Requirement
Give back exactly the lines of the data below, starting with the line that has "Click the Expositor type cell" and going on through the line that has "Task: Open the three-dot overflow menu".

Supplied records
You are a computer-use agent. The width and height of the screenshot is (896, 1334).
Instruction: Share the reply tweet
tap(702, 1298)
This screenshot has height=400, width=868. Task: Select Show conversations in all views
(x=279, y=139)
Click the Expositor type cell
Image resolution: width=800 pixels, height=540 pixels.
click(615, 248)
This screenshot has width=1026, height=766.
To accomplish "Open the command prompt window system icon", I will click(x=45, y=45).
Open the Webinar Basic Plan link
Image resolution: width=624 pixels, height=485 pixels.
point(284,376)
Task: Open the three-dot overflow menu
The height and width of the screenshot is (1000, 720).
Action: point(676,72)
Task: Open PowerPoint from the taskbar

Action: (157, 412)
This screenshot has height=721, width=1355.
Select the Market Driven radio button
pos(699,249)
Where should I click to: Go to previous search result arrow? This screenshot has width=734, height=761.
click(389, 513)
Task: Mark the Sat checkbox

Task result
Click the Expositor type cell
Image resolution: width=800 pixels, height=540 pixels.
click(615, 248)
This screenshot has width=1026, height=766.
To accomplish "Open the command prompt window system icon", I will click(x=45, y=45).
Open the Webinar Basic Plan link
Image resolution: width=624 pixels, height=485 pixels.
point(284,376)
Task: Open the three-dot overflow menu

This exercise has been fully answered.